* START *
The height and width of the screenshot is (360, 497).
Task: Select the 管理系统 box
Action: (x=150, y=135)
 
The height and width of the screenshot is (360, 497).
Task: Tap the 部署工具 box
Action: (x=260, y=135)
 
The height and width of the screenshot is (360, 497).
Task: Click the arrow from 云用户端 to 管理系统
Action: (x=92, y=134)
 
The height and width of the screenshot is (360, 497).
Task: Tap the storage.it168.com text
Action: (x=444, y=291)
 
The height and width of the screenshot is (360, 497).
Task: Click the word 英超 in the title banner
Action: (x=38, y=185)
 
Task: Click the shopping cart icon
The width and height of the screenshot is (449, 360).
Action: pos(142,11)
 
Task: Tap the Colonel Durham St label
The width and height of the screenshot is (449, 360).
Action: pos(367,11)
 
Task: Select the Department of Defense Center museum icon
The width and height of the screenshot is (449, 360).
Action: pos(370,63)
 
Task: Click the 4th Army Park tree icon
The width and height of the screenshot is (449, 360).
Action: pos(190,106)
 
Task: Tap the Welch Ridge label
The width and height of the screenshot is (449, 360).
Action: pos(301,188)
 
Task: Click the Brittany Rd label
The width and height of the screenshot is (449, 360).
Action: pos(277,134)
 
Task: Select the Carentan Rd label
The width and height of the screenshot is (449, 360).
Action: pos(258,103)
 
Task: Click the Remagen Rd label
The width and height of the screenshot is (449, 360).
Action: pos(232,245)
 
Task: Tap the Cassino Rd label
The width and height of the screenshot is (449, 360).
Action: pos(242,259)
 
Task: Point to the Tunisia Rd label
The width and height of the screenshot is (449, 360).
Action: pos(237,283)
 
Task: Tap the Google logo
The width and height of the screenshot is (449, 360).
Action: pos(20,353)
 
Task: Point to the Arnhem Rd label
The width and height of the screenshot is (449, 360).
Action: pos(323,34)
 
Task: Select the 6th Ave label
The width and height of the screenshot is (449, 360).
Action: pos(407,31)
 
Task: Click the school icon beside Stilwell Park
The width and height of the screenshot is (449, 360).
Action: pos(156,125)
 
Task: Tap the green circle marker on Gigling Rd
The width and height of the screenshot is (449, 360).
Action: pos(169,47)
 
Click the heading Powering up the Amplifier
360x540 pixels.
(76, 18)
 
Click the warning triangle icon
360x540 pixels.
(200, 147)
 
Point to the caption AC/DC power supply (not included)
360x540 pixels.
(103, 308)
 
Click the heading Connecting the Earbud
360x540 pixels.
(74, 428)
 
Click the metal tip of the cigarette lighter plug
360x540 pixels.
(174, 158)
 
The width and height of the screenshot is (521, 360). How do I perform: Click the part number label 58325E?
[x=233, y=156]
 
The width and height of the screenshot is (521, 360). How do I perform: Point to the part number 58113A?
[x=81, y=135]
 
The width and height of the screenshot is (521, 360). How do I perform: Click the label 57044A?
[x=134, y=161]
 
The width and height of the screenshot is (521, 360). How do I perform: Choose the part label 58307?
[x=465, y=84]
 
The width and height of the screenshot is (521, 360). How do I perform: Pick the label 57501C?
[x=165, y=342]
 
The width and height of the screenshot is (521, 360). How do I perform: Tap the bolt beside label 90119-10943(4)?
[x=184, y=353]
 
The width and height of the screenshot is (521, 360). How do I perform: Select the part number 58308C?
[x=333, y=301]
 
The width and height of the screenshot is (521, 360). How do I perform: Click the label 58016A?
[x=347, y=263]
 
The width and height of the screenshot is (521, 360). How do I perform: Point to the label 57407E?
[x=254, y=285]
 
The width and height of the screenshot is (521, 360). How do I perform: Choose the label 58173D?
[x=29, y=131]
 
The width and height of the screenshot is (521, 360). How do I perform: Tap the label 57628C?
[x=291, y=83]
* END *
### TASK GOAL
Copy out every line of the records above that contains the string "Park", matching case exactly.

### TASK SOLUTION
Task: Click the 4th Army Park tree icon
Task: Click the school icon beside Stilwell Park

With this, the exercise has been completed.